The white-chested white-eye (Zosterops albogularis) also known as white-breasted white-eye or Norfolk white-eye was a passerine from the family Zosteropidae. It was endemic to Norfolk Island between New Caledonia and New Zealand and was regarded as either extremely rare or possibly extinct. Since 2000 the Australian government has considered the species extinct.

==Description==
It had a length up 13 to 14 centimetres and therefore it was one of the largest white-eyes ever recorded. Its wingspan was 7.5 cm and its weight was about 30 grams. Its appearance was characterised by a pale green head, an olive green coloured neck and white throat and belly parts. A further feature of the bird was a conspicuous eye ring of white feathers. Males and females were coloured similarly. Its diet consisted of fruits, berries, nectar, and insects. Its only habitat was a 5 km² large forested area around Mount Pitt on Norfolk Island where it lived solitary. In the breeding season from October to December, the couple would build a cup-shaped nest in which around two white eggs were laid. The incubation time would last eleven days and the juveniles would become fully fledged another eleven days later.

==Threats==
The largest threats are habitat destruction and invasive species. The decline of the white-chested white-eye began as the introduced silvereye (Zosterops lateralis) became naturalised on Norfolk Island. It displaced the white-chested white-eye from its breeding range.
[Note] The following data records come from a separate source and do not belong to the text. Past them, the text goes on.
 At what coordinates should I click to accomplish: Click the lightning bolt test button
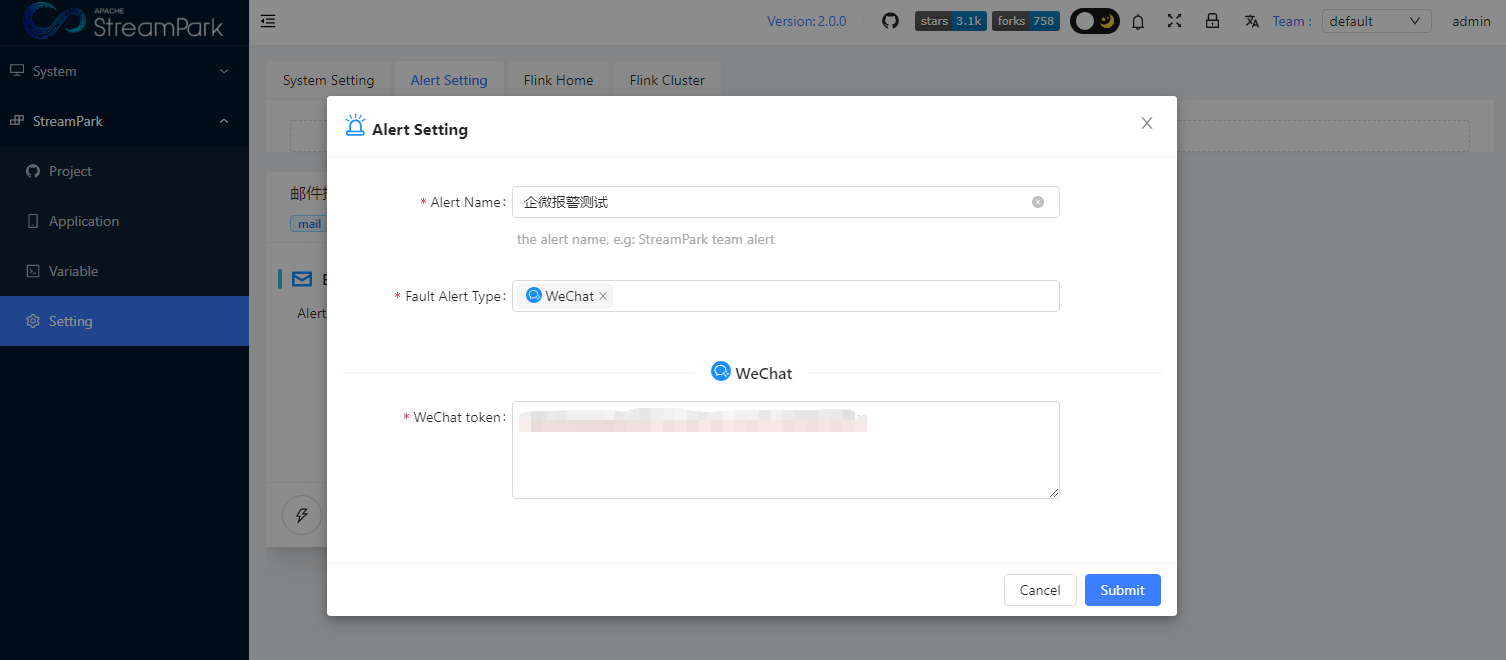pos(302,515)
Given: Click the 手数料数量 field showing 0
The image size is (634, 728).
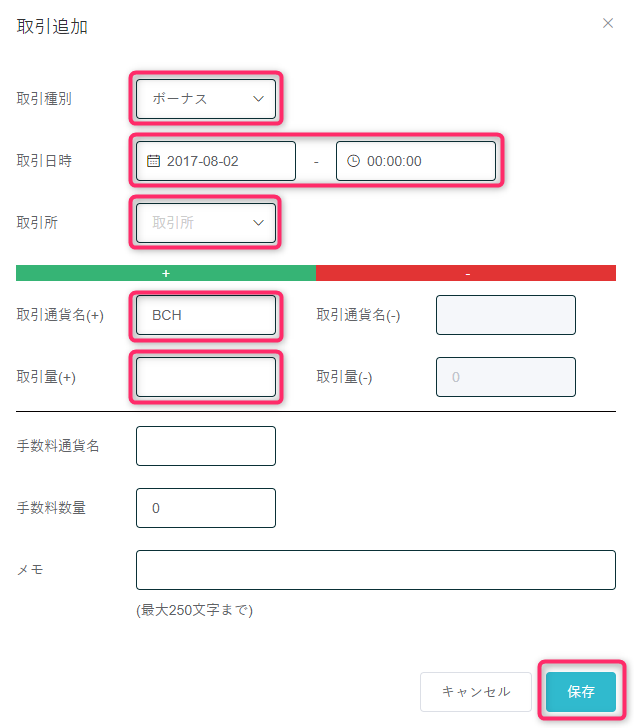Looking at the screenshot, I should pyautogui.click(x=206, y=508).
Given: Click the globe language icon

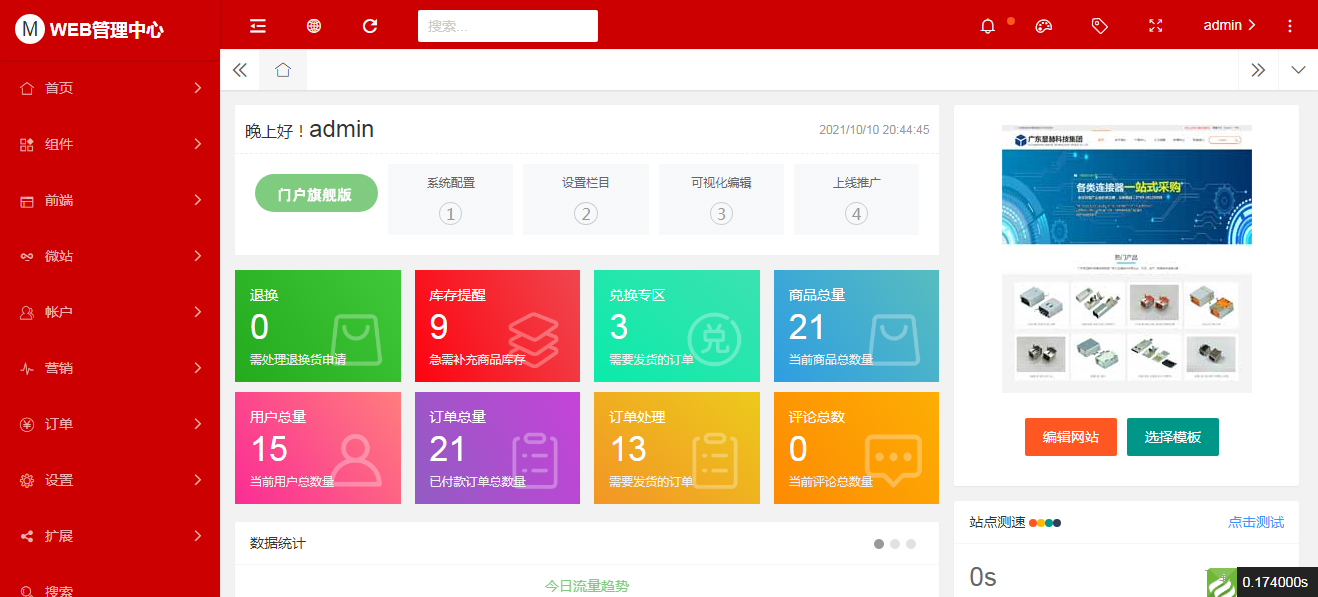Looking at the screenshot, I should [x=313, y=26].
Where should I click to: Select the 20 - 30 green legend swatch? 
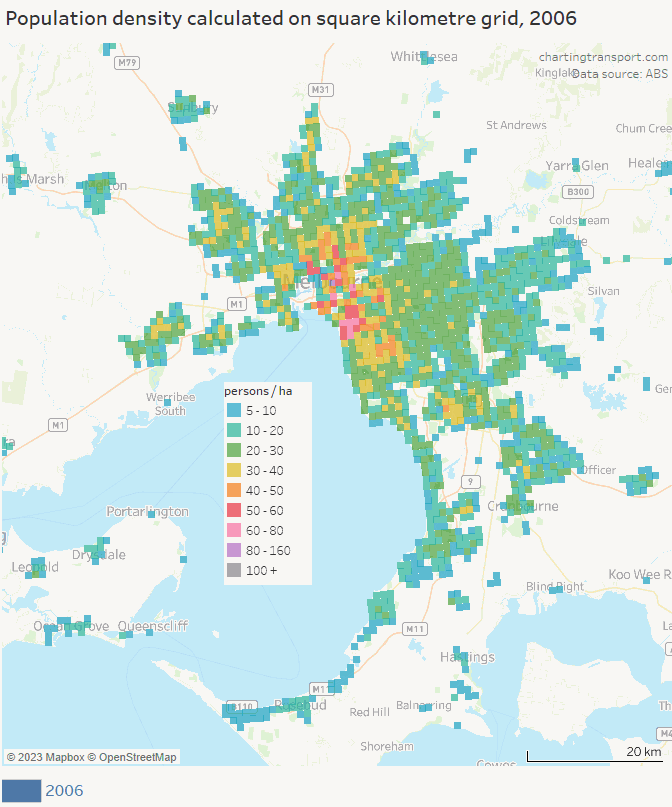(x=233, y=450)
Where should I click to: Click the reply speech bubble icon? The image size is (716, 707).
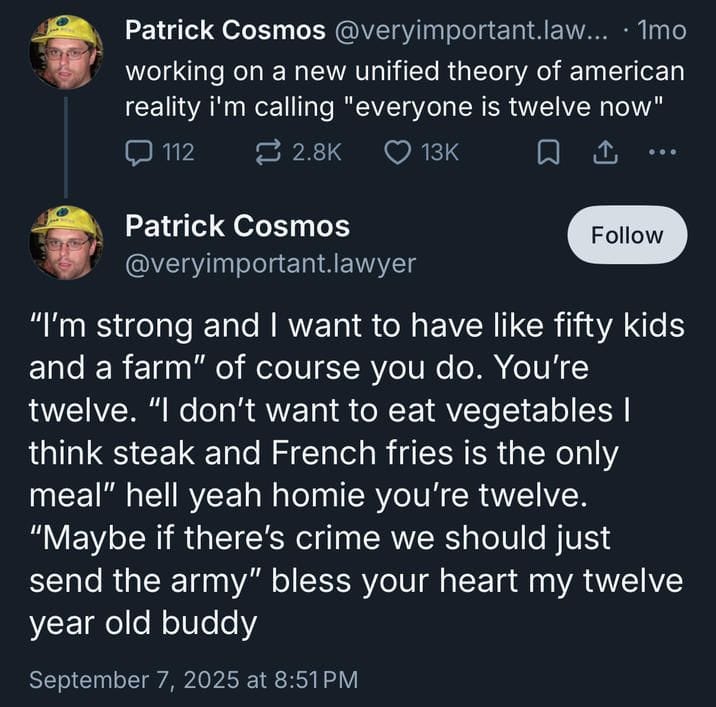point(137,152)
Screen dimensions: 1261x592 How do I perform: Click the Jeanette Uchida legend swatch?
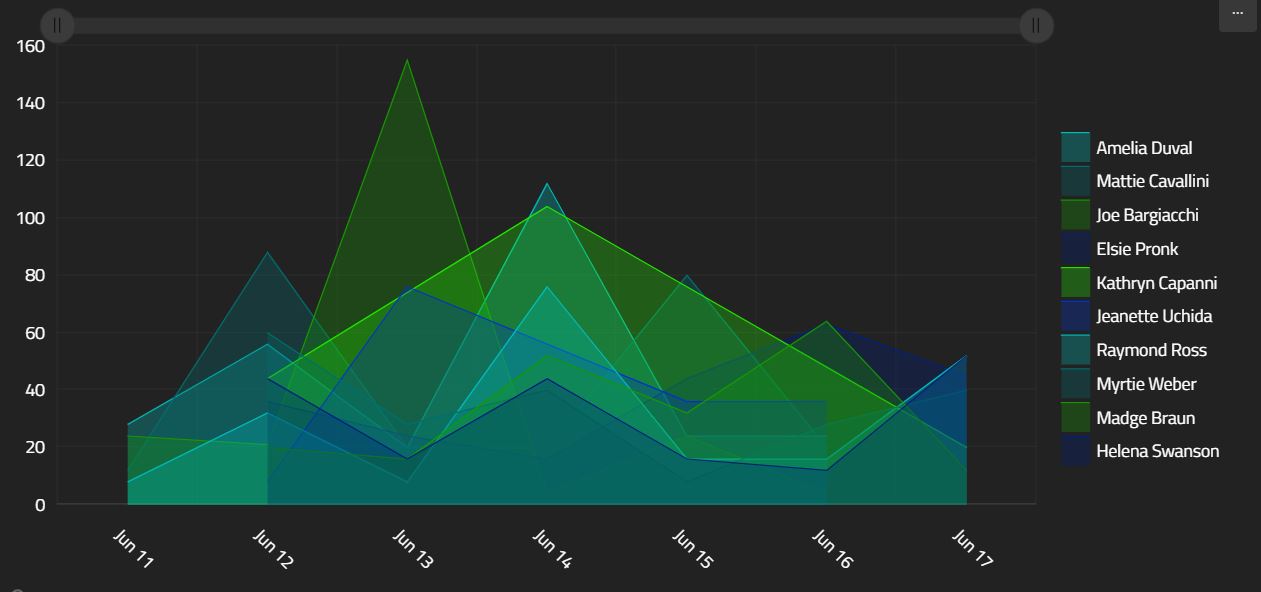coord(1075,316)
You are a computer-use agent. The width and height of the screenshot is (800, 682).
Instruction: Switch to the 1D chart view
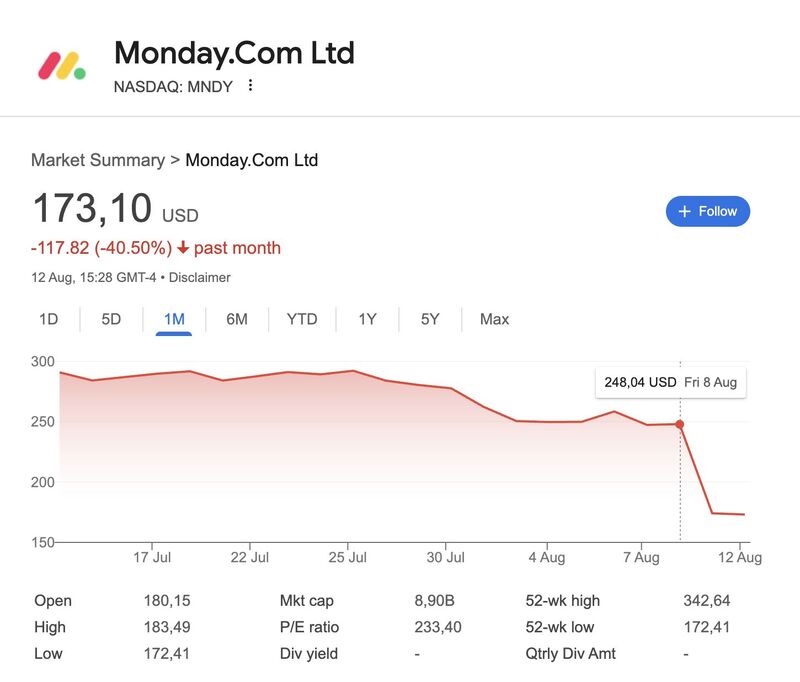click(x=47, y=319)
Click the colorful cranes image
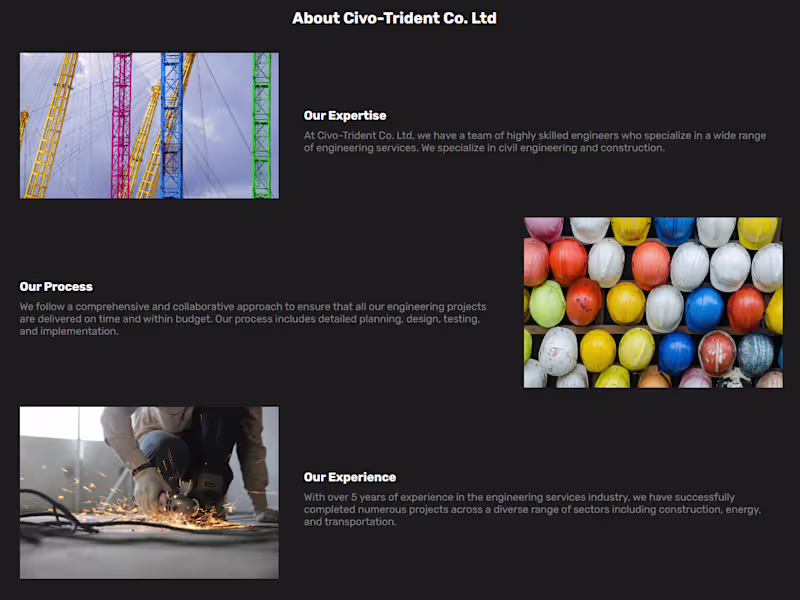Screen dimensions: 800x600 click(149, 126)
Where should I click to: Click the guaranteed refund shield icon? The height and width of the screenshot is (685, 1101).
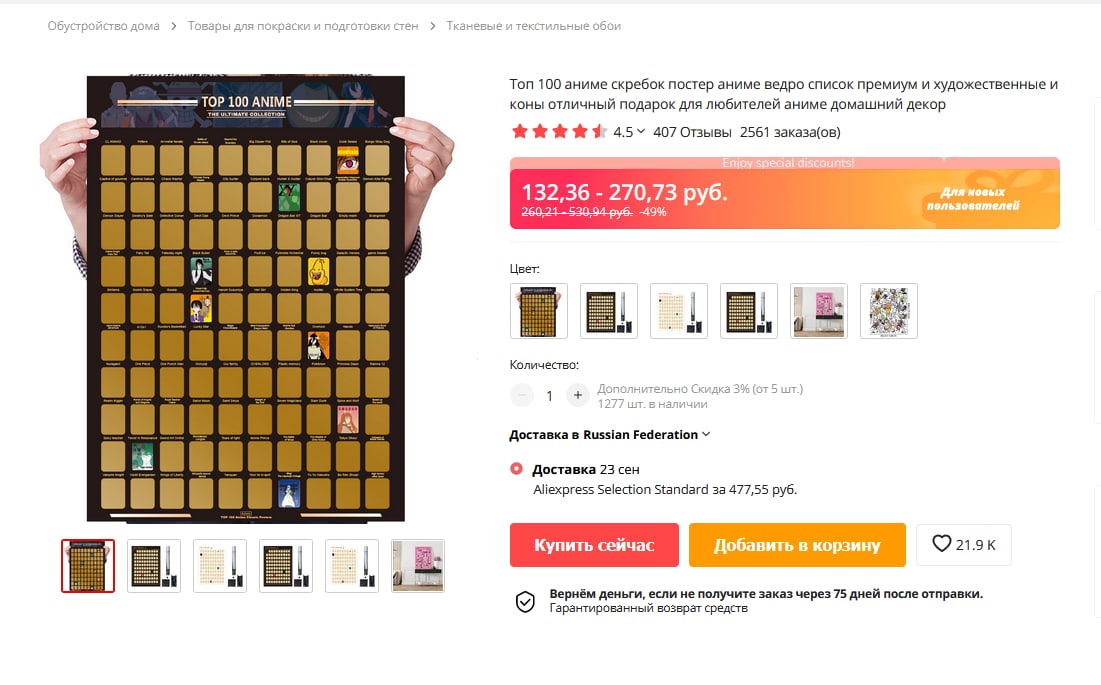click(x=525, y=601)
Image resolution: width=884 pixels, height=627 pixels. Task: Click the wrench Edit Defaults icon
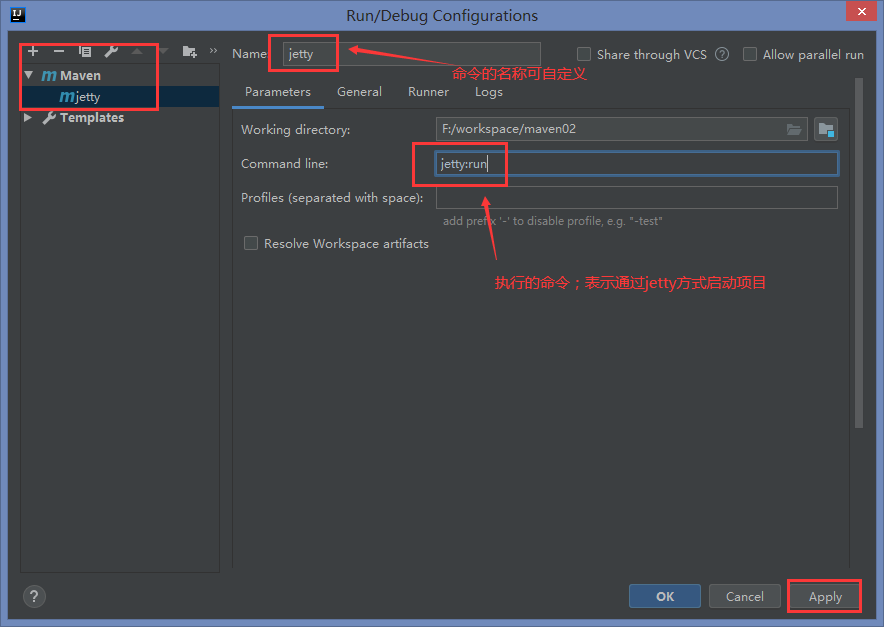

From the 1940s, rats destroyed nests and clearing of forests led to a severe decline in the population to only 50 individuals in 1962. In 1986, the Norfolk Island National Park was established to save this bird from extinction, but because of the fluctuation of this species, surveys often remained unsuccessful. In 1978, only four individuals were monitored, and a sighting in 2000 resulted in one individual; bird watchers claimed to have seen the bird in 2005. However, official surveys have not recorded the species since 1980. A predator-exclusion fence was built around the last remaining habitat in the Norfolk Island National Park. A survey by ornithologist Guy Dutson in 2009 failed to find any individuals.